[Stored records]
··········
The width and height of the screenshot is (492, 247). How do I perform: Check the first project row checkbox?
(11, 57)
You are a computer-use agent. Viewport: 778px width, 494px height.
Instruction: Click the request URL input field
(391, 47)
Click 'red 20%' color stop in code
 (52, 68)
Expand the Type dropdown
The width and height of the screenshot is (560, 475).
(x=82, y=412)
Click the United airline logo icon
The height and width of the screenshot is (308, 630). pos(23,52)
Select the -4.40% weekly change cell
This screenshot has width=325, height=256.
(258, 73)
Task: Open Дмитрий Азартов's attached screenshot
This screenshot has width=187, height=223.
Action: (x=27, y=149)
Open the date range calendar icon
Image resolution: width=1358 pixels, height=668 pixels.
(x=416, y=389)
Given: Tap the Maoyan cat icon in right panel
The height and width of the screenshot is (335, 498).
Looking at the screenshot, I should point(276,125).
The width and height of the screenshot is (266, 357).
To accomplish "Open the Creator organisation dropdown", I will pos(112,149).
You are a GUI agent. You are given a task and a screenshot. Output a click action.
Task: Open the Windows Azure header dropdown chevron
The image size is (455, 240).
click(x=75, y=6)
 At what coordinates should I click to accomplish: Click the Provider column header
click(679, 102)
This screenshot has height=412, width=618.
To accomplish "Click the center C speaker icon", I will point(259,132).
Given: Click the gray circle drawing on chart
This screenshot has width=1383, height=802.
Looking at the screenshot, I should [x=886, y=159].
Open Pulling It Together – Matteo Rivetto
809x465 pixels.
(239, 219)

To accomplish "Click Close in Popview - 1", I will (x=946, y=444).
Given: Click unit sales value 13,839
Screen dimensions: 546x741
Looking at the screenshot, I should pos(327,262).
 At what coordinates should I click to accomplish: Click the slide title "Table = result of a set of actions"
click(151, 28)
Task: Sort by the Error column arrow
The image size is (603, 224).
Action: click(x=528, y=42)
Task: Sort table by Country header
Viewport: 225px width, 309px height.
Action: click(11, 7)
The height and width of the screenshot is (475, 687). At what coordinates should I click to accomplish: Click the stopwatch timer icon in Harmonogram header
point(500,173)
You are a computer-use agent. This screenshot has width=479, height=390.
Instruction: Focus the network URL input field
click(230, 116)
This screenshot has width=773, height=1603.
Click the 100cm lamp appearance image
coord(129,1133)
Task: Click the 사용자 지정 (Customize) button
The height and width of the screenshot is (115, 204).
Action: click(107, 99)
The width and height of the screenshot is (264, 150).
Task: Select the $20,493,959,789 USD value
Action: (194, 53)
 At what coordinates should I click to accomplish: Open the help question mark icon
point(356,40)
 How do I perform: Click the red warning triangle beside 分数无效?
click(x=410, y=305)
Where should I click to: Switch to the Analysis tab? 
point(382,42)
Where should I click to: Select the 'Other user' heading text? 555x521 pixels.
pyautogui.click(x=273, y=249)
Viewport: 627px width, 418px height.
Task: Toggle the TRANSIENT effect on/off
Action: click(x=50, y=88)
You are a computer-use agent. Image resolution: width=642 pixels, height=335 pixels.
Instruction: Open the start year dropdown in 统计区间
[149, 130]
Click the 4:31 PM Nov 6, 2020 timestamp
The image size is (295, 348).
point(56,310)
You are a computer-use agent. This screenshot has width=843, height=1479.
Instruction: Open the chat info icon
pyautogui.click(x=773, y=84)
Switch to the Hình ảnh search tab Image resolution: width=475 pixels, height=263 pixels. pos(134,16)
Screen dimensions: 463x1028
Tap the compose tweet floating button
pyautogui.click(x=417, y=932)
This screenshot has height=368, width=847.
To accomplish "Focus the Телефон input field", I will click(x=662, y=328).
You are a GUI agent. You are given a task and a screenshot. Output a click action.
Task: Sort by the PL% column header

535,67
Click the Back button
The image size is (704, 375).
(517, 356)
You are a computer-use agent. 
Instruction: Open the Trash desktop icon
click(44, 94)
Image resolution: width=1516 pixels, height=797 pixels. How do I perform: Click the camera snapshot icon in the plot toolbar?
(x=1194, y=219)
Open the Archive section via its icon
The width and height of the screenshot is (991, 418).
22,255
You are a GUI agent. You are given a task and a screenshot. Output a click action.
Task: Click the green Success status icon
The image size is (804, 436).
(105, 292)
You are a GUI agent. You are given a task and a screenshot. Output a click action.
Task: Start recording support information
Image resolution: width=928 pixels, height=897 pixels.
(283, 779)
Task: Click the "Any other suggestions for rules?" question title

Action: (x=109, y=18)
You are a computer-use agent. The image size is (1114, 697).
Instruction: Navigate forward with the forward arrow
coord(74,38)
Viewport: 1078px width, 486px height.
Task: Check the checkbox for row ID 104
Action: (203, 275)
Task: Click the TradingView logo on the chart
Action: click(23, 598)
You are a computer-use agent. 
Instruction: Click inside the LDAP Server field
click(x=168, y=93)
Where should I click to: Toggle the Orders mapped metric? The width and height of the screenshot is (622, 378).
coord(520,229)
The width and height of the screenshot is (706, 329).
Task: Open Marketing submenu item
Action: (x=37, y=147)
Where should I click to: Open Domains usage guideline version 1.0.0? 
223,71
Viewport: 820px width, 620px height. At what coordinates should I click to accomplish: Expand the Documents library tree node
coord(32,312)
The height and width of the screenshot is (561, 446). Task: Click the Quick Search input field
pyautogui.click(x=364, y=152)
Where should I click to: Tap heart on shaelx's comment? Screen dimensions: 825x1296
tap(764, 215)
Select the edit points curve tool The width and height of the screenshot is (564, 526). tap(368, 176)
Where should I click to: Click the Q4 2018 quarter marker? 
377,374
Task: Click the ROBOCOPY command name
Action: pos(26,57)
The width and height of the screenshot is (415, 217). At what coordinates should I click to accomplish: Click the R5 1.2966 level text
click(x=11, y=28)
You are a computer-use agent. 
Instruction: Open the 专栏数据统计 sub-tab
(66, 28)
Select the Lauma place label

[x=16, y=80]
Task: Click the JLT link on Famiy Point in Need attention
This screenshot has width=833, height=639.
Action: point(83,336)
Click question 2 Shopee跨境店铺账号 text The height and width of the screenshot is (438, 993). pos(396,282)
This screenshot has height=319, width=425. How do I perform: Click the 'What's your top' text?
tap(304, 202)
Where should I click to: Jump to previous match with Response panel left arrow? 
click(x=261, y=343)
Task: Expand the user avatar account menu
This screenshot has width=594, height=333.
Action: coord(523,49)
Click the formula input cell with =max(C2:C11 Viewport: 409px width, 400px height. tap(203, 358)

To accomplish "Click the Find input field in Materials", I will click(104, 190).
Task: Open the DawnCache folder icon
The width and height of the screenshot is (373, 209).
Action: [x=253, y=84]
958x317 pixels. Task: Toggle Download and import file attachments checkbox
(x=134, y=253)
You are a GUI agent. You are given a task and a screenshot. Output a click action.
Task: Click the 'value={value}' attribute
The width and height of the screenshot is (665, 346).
··········
Problem: Where a line in the records above contains the string "cell", copy that line.

Your solution:
Select the -4.40% weekly change cell
Click the formula input cell with =max(C2:C11 Viewport: 409px width, 400px height. tap(203, 358)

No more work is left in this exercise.